Nyonya            Tuan mau apa ?

Bilal                 Almarhum suami nyonya, dengan siapa saya merasa beruntung bisa bersahabat, meninggalkan kepada saya dua bon yang jumlahnya dua belas ribu rupiah. Berhubung saya harus membayar bunga untuk sebuah hutang di bank rakyat besok pagi, maka saya akan memohon kepada nyonya hendaknya nyonya sudi membayar hutang tersebut hari ini…

Nyonya            Dua belas ribu… suami saya mengebon apa saja pada tuan..?

Bilal                 Eee… macam-macam, beras, kacang, kedelai, minyak dan oh, ya… dan juga rumput untuk kuda-kudanya..

Nyonya            (DENGAN MENGELUH KEPADA DARMO) Oh, rumput.. pak darmo jangan lupa bahwa si toby harus diberi rumput dua kali lipat hari ini (DARMO KELUAR. KEPADA BILAL) Bila mas martopo berhutang kepada tuan, tentu saja saya akan membayarnya, tapi sayang hari ini uangnya tidak pada saya. Besok pagi bendahara saya akan kembali dari kota dan saya akan memintanya untuk membayar apa yang sepantasnya harus tuan terima., tapi pada saat ini saya tak bisa memenuhi per-mintaan tuan, lebih dari pada itu bari tepat tujuh bulannya suami saya, meninggal dunia dan saya tidak bernafsu untuk membicarakan masalah uang...
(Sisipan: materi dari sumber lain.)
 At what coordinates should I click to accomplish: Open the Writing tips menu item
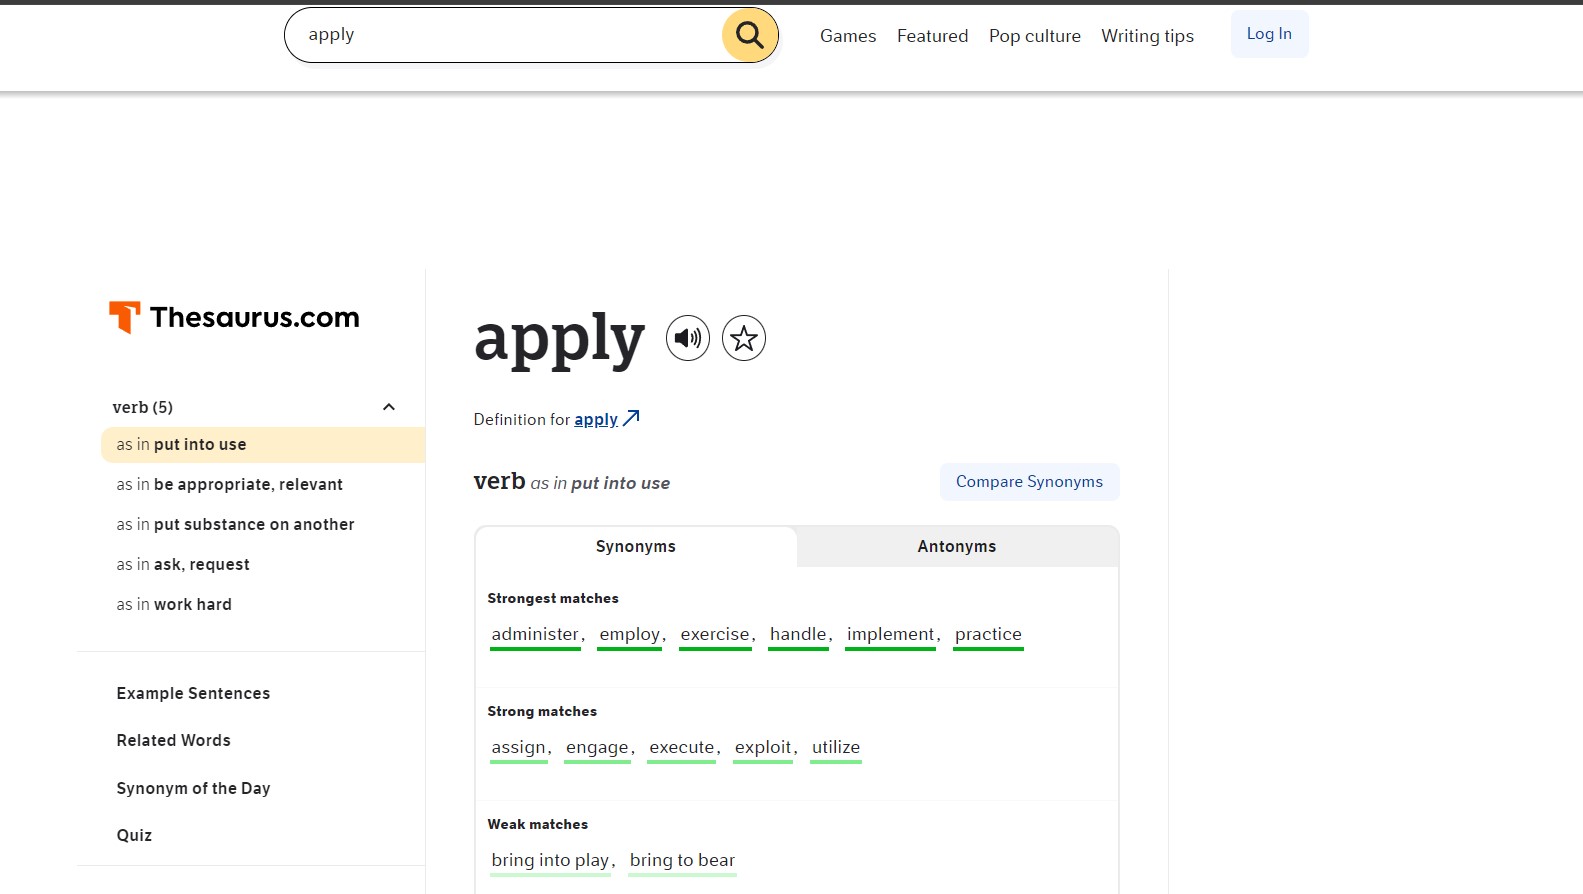click(x=1147, y=36)
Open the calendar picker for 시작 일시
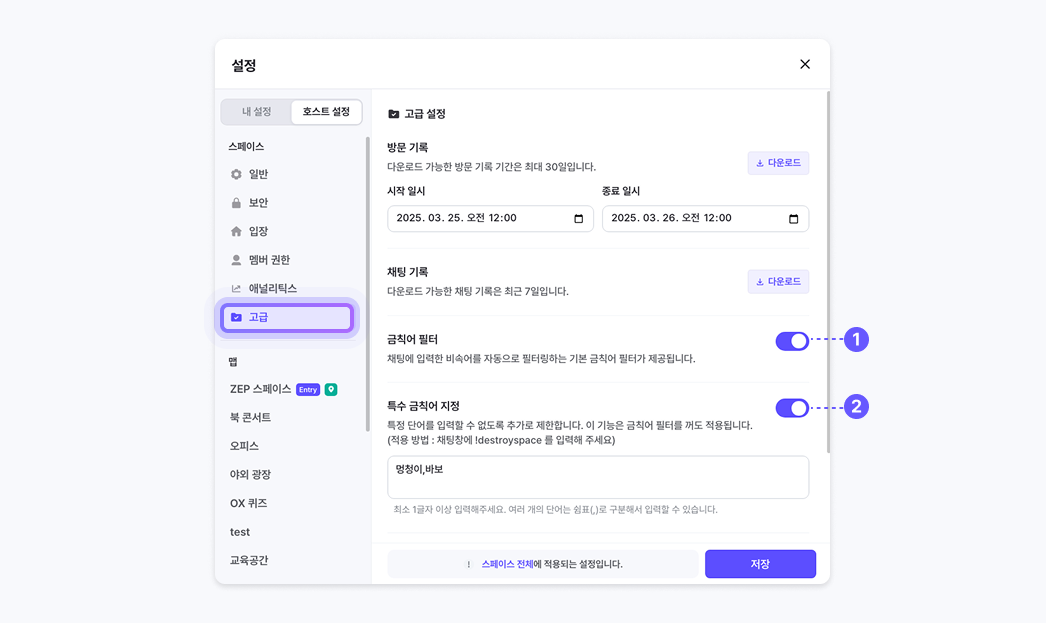 click(579, 219)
Bilal                 Dan saya sangat bernafsu untuk bunuh diri bila saya tak bisa membayar bunga hutang saya besok pagi, mereka akan menyita perkebunan saya !

Nyonya            Besok lusa tuan akan menerima uang itu

Bilal                 Saya tak membutuhkannya besok lusa tapi hari ini..!

Nyonya            Saya menyesal, tapi hari ini saya tak bisa membayar

Bilal                 Dan saya tak bisa menunggu sampai besok lusa

Nyonya            Tapi apa daya saya kalau saya memang tak punya uang hari ini ?

Bilal                 Jadi nyonya tak bisa membayar ?

Nyonya            Tidak bisa !

Bilal                 Ha ! Itukah kata nyonya yang terakhir ?

Nyonya            Yang terakhir.

Bilal                 Sungguh-sungguh ?

Nyonya            Sungguh-sungguh.

Bilal                 Terima kasih (MENGANGKAT BAHU) Dan mereka mengahapkan saya untuk menahan diri. Penagih pajak di jalan tadi bertanya kepada saya kenapa saya selalu kuatir ? Saya membutuhkan uang, saya merasa leher saya terjerat. Sejak kemarin pagi saya meninggalkan rumah saya diwaktu hari masih subuh dan menagih hutang kesana kesini… kemudian menginap dirumah penginapan terkutuk itu, didalam kamar yang sempit dengan balai penuh dengan kepinding ! Dan akhirnya saya sekarang meng-harapkan untuk menerima uang sekedarnya dan nyonya cuma bilang “tidak bernafsu”, kenapa saya tidak boleh kuatir begini halnya ?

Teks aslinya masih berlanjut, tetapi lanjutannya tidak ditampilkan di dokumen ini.